● **Exercise brief**
Rewrite the records below, replacing "form dot" with "form indicator" and leaving everything else unchanged.

● **Data rows**
- - - - - - -

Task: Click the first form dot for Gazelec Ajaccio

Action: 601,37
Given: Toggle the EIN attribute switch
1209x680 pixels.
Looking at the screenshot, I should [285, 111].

- - - - - - -

● **Task output**
Task: Click the first form indicator for Gazelec Ajaccio

Action: 601,37
Given: Toggle the EIN attribute switch
1209x680 pixels.
Looking at the screenshot, I should [285, 111].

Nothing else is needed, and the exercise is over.